Excerpt
--- Start ---
It’s Not Antisemitism, It’s Judeophobia. What’s the Difference and Why You Should Know

Israel Today speaks with an expert on the age-old phenomenon of Jew-hatred, and how it differs from all other forms of hate

By Tsvi Sadan | | Topics: Antisemitism
Rising antisemitism, or rather Judeophobia, has caused many Jews to avoid openly identifying as such, for instance by removing their kippa (yarmulke). Photo: EPA-EFE/OMER MESSINGER

As a matter of introduction, two of Gustavo Perednik’s best known books would probably be To Kill Without a Trace: A Prequel to 9/11 and Judeophobia. The first deals with the 1994 Iranian terror attack on the Argentine Israelite Mutual Association (AMIA) that killed 85 and wounded 300. Perednik’s investigation has led him to conclude that this attack on the Argentinian Jewish community was part of the Jihad against the West.

To kill without trace is a piece of the bigger picture of what Perednik prefers to call Judeophobia rather than Antisemitism. In his book bearing this title, Perednik argues that Judeophobia – not fear, but hatred of Jews – is a unique phenomenon, unlike racism, xenophobia, or any other hatred against people groups. Perednik sees at least 10 unparalleled characteristics of Judeophobia, among them:

  • It is universal;
  • It is permanent;
  • It is obsessive (which is to say, Jews are not just any enemy, but The Enemy);
  • It is more dangerous than any other hatred;
  • And above all Judeophobia is chimerical, meaning it’s a phenomenon based on fantasy.

I met Dr. Perednik in a town seven miles south of Jerusalem, where he has been living for the last 25 years. On the very place I sat, Perednik told me, sat Argentina’s prosecutor in the AMIA bombing case, Alberto Nisman, who is believed to have been assassinated in 2015.
--- End ---
Entries on item position
--- Start ---
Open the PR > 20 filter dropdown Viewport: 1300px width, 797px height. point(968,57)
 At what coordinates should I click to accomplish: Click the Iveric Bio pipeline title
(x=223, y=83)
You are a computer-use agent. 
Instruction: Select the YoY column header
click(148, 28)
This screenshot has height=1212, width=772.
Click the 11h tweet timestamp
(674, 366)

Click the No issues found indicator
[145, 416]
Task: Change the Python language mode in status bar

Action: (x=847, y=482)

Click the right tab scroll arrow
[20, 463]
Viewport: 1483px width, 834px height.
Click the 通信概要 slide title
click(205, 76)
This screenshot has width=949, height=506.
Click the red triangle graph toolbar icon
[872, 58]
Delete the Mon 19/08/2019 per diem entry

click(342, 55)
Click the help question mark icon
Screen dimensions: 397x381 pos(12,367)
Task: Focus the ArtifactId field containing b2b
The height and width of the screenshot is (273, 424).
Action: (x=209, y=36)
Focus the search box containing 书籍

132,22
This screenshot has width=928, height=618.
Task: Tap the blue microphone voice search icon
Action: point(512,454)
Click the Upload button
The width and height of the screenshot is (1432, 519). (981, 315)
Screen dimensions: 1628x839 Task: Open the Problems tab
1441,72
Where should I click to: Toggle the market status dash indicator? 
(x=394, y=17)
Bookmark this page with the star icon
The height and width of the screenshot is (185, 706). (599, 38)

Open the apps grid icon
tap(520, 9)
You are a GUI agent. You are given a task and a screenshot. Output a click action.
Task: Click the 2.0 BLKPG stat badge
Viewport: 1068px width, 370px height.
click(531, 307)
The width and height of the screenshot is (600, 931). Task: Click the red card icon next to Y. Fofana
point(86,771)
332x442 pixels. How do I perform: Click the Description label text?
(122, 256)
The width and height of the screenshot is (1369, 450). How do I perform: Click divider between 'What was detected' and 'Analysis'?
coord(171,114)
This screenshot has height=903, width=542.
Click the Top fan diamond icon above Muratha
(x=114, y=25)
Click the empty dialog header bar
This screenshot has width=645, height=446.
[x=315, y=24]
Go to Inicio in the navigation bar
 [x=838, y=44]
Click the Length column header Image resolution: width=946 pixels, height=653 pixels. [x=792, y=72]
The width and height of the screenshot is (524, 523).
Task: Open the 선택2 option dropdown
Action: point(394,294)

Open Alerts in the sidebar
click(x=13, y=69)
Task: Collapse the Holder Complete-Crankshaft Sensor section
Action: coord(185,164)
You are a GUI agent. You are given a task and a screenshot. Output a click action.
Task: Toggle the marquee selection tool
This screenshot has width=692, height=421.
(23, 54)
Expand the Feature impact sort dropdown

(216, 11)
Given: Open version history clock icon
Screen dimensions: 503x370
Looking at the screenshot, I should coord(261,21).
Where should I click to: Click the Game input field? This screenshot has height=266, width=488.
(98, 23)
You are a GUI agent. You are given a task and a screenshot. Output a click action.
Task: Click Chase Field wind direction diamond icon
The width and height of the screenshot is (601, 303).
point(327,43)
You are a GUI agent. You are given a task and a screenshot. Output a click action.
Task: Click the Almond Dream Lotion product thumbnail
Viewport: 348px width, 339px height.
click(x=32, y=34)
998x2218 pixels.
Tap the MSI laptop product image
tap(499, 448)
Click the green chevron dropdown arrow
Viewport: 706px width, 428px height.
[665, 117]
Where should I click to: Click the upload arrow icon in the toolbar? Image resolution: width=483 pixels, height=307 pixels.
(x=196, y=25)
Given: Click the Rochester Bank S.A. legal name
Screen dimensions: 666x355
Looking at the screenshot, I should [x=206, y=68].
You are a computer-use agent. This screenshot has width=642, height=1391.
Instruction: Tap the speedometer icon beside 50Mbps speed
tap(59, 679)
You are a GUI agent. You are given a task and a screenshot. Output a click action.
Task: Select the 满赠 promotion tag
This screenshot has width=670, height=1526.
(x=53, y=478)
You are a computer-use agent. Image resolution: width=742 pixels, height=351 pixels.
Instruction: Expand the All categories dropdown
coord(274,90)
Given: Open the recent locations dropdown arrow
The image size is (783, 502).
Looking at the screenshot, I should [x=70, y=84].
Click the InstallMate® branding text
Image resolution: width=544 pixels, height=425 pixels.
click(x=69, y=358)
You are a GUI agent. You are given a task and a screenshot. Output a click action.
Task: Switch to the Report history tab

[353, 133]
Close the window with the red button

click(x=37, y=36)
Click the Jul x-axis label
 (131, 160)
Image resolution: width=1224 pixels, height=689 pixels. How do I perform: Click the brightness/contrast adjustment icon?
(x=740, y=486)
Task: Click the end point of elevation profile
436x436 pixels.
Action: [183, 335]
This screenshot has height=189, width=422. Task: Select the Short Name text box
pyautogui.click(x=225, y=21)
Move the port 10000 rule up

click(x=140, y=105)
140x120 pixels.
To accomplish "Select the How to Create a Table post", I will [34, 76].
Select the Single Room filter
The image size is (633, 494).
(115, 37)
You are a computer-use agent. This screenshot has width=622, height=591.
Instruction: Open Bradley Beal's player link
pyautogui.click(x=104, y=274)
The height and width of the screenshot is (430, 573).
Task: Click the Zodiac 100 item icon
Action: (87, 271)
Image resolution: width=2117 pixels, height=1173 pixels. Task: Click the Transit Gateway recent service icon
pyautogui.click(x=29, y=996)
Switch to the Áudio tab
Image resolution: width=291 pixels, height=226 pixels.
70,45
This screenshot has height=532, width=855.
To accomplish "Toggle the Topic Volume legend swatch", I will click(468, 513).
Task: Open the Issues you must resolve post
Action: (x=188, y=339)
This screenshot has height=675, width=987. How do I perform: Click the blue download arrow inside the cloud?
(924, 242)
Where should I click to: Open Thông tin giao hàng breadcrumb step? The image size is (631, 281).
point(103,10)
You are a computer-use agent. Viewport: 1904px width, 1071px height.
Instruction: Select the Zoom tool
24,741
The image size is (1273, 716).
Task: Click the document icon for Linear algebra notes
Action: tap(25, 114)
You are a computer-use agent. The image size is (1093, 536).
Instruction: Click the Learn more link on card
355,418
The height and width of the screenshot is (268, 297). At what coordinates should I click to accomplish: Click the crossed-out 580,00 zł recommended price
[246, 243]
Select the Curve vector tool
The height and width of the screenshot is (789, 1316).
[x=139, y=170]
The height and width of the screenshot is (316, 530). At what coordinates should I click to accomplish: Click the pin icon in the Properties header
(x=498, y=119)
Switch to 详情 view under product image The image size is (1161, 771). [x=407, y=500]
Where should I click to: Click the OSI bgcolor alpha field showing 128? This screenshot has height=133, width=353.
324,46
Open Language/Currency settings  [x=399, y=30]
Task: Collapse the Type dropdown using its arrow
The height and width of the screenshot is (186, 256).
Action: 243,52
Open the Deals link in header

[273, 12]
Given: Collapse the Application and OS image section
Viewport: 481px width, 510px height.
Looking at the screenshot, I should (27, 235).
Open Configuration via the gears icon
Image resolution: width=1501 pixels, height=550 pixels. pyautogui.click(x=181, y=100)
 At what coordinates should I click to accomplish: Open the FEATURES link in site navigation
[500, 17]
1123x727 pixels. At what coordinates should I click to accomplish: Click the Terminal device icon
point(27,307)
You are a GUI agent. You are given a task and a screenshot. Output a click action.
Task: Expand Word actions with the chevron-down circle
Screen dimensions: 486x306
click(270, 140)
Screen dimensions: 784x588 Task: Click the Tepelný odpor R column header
--- End ---
Problem
Continue the article on Judeophobia from where it stops.

Task response
Born in Buenos Aires, Argentina, most of Perednik’s work is in Spanish, which might explain why he is not as known in Israel as he should be. But he has written 20 books and taught at Hebrew University, among other Israeli academic institutions, so perhaps his lack of visibility has more to do with his right-wing political views, which are generally not appreciated by Israel’s notoriously leftist mainstream media.

But amplifying the voice of Dr. Perednik is important not because of his political views. He needs to be heard on account of his expertise, which allows him to shed light on many things, including some of the changes through which Israel is currently going.

Gustavo Perednik in his library.

Israel Today: What is the difference between Judeophobia and Antisemitism?

Perednik: Antisemitism, a term coined in 1881 by Wilhelm Marr, deliberately blurs and conceals the meaning of this phenomenon. It gives the impression that Antisemitism is an ideology. But there was never any ideology against the long-gone Semites, and Antisemites have never really existed. Judeophobia, a term coined by Leon Pinsker in 1882, irritates people because it speaks about hatred of flesh and blood Jews.

 

But we hear a lot today about Islamophobia, so what’s the difference?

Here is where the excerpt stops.